The Royal National Mòd () is an Eisteddfod-inspired international Celtic festival focusing upon Scottish Gaelic literature, traditional music, and culture which is held annually in Scotland. It is the largest of several major Scottish Mòds and is often referred to simply as the Mòd.

The Mòd is run by An Comunn Gàidhealach (The Gaelic Association) and includes competitions and awards.

History
The Mòd was founded by An Comunn Gàidhealach. St Columba's Church, Glasgow, also greatly influenced the Mòd's inception when, in 1891, its choir was invited to give a Gaelic Concert in Oban, presided over by Lord Archibald Campbell.  The concert was attended by much of the Scottish nobility, including Louise, Princess Royal and Duchess of Fife.  After the concert, the choir were entertained to supper at the Alexandra Hotel, and a description of the entertainment is given in one of William Black's novels.  This concert was the prelude to the first Mòd, which was held at Oban the following year and St. Columba Choir won the award in the Choral music competition.

The Mòd has been held most years in October since 1892.  The only years in which the National Mòd was not held were the war years of 1914-1919 and 1939–1946, and the pandemic year of 2020.  The "Royal" was not originally part of the name.  It is still the practice of the St Columba's Church to send a concert party to start off the fund-raising when the Mòd visits Oban.  As well as winning the premier choir competition for the first three years, the congregation has also had many Mòd gold medallists over the years.
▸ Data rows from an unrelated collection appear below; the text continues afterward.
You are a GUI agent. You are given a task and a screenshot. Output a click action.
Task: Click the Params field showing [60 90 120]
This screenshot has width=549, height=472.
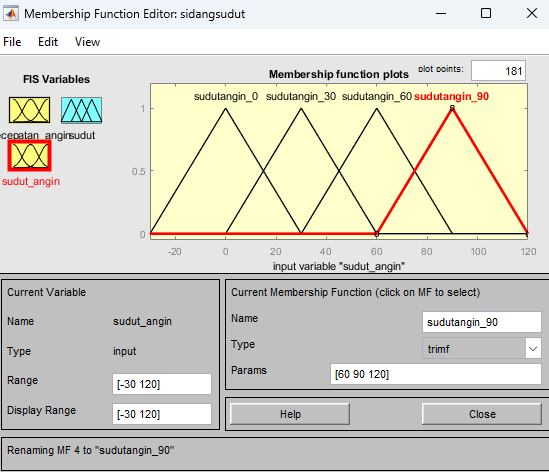[436, 374]
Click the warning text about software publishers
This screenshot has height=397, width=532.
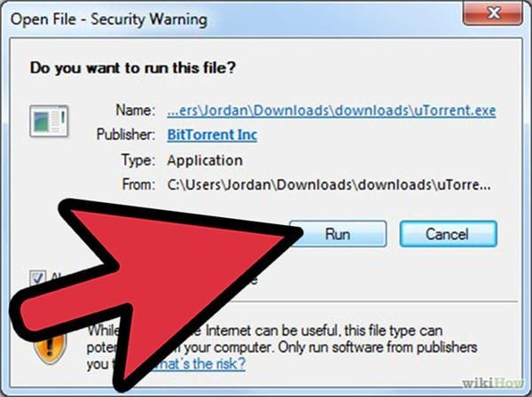[x=282, y=347]
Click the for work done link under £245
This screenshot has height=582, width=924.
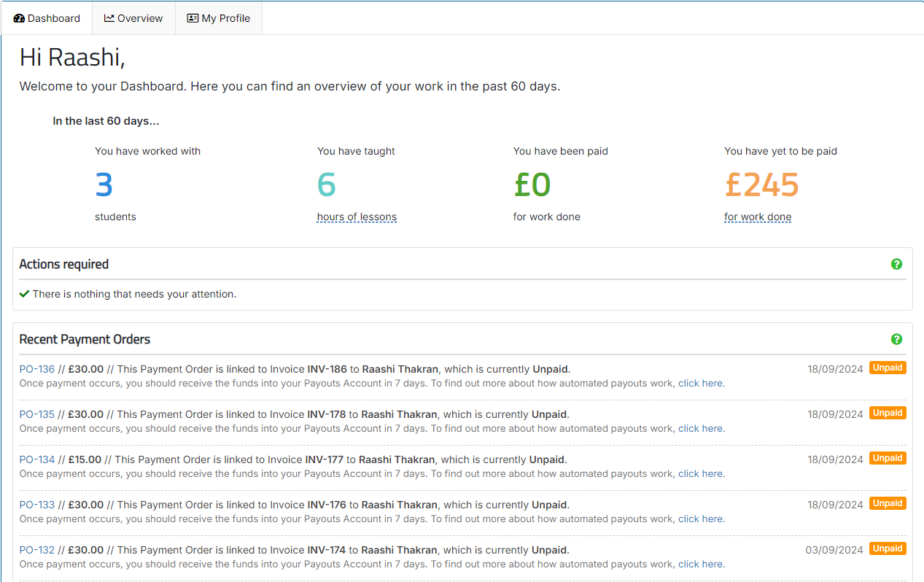pos(758,217)
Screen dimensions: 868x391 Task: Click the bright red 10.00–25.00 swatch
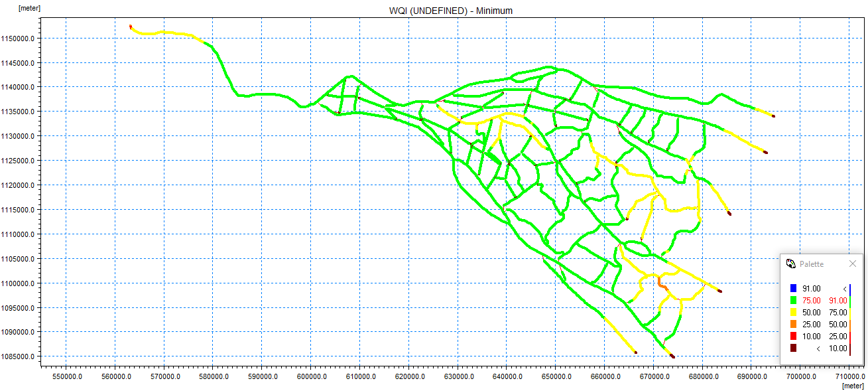pyautogui.click(x=793, y=336)
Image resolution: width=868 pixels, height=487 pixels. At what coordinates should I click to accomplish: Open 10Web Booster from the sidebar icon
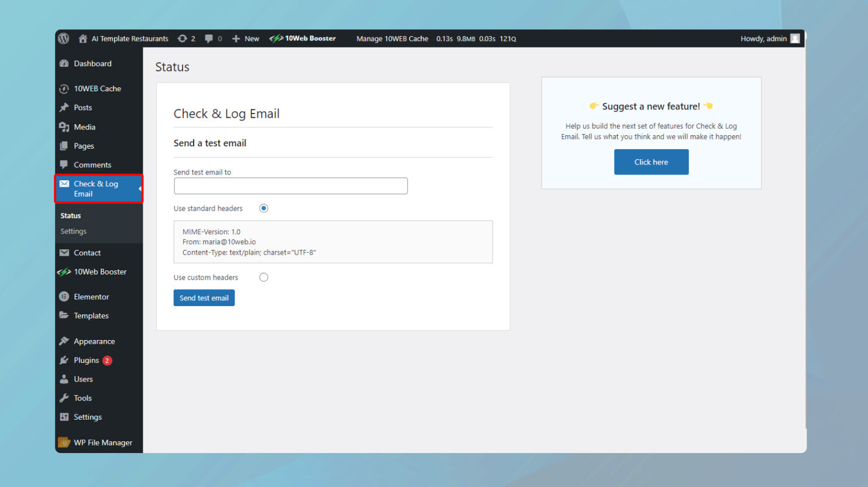[x=64, y=272]
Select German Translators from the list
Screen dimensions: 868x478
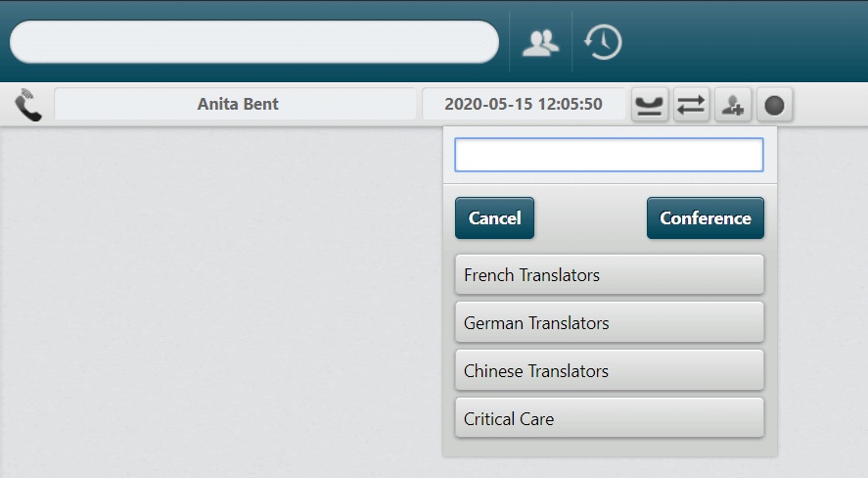(x=610, y=322)
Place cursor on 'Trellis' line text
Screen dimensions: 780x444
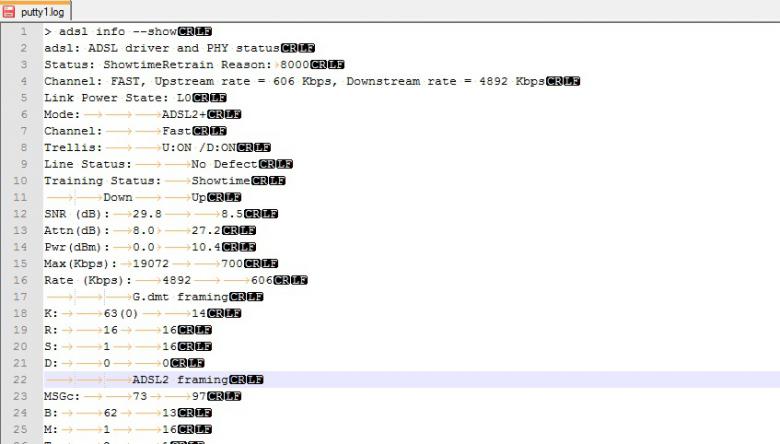click(70, 147)
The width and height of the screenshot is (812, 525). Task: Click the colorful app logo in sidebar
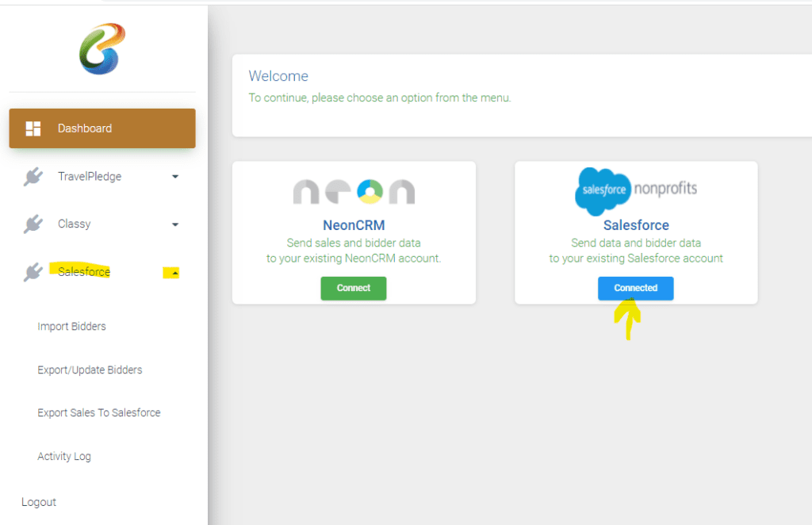pyautogui.click(x=102, y=49)
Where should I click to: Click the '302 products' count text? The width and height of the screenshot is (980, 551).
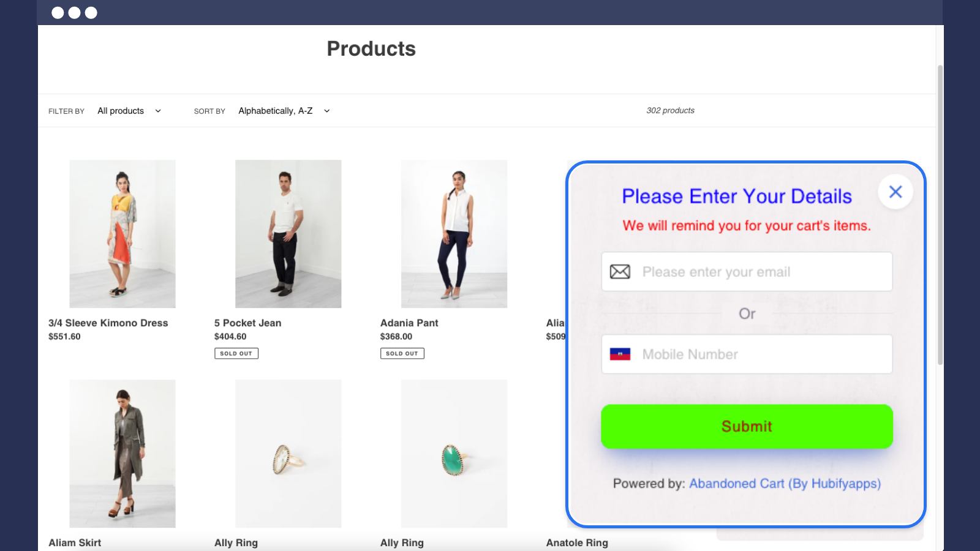pyautogui.click(x=671, y=110)
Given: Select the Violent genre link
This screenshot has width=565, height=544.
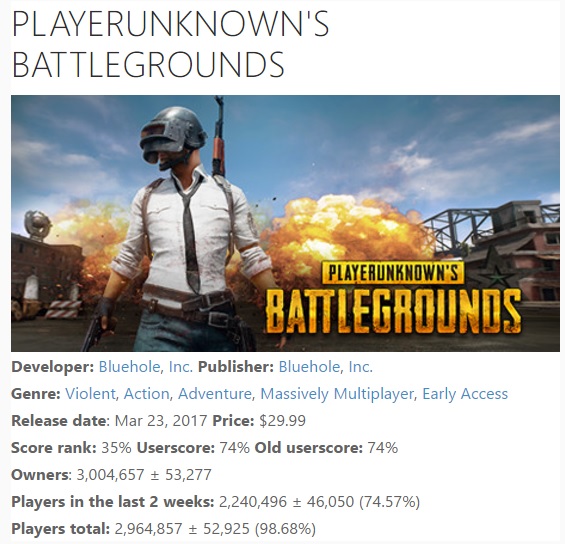Looking at the screenshot, I should (x=90, y=393).
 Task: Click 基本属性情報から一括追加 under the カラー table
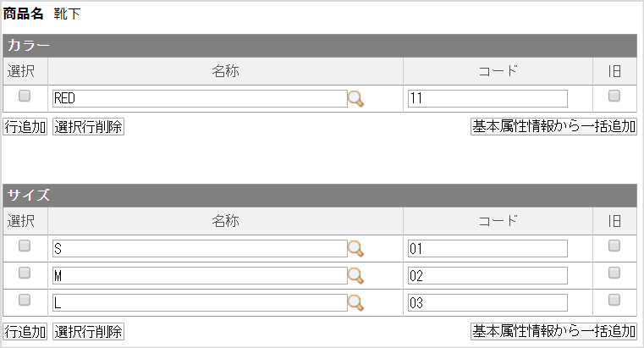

The Mòd itself has been greatly influenced by the National Eisteddfod of Wales, although it tends to be somewhat more restrained in its ceremonial aspects.

A watershed moment took place during the 2011 Royal National Mòd at Stornoway, when the poetry of Lewis MacKinnon, composed in the Canadian Gaelic dialect spoken in Antigonish County, Nova Scotia, won the Bardic Crown. It was the first time in the history of the Mòd that such an award had been granted to a non-Scot.

Competitions
The Mòd largely takes the form of formal competitions.  Choral events and traditional music including Gaelic song, fiddle, bagpipe, clarsach and folk groups dominate. Spoken word events include children's and adults' poetry reading, storytelling and Bible reading, and categories such as Ancient Folk Tale or Humorous Monologue.  Children can also present an original drama, and there are competitions in written literature.  The Mòd also runs an annual shinty competition, the Mòd Cup, between the two shinty teams closest to where the Mòd is taking place.

The winners of each day's competitions are invited to perform in the winners' cèilidhs held every evening.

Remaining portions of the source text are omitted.